- **Task requirements**
Search the records below for the line containing "アオハルしよ (158, 1438)". Write out that line and every line after it exactly as written.
---*---
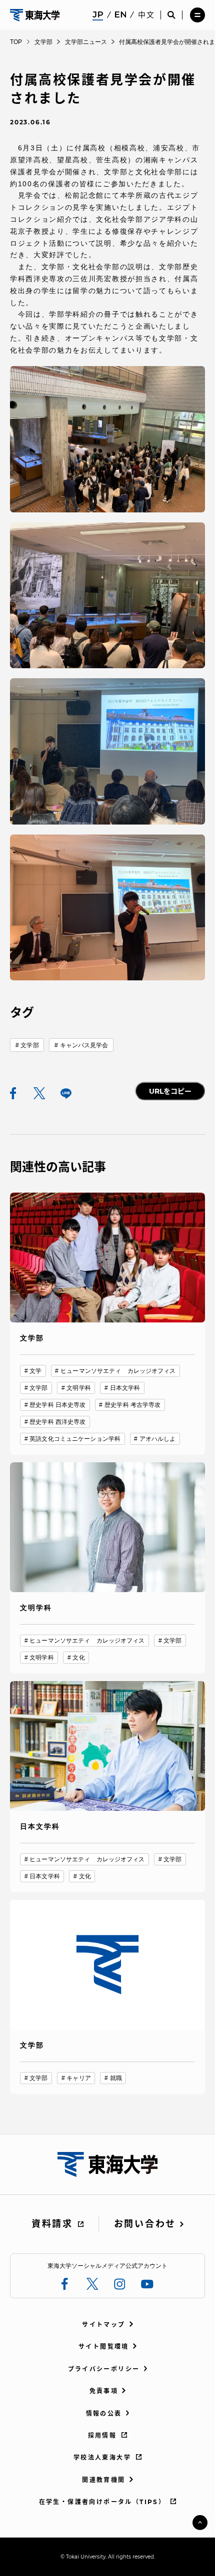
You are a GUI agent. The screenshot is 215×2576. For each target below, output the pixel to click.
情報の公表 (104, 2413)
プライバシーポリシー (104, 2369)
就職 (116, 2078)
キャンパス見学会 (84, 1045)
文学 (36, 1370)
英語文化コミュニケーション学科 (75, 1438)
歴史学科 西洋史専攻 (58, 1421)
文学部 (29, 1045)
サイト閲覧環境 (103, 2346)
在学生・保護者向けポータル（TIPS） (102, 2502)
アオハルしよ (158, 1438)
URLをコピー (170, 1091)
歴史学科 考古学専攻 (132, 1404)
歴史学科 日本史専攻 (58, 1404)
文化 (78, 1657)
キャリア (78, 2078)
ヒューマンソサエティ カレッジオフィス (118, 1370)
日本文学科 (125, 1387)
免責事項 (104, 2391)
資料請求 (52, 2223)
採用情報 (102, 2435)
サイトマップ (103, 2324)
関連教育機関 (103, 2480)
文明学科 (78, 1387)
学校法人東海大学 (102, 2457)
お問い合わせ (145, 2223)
---*---
- **Answer for the task**
アオハルしよ (158, 1438)
URLをコピー (170, 1091)
歴史学科 考古学専攻 (132, 1404)
歴史学科 日本史専攻 (58, 1404)
文化 (78, 1657)
キャリア (78, 2078)
ヒューマンソサエティ カレッジオフィス (118, 1370)
日本文学科 (125, 1387)
免責事項 (104, 2391)
資料請求 (52, 2223)
採用情報 (102, 2435)
サイトマップ (103, 2324)
関連教育機関 (103, 2480)
文明学科 (78, 1387)
学校法人東海大学 (102, 2457)
お問い合わせ (145, 2223)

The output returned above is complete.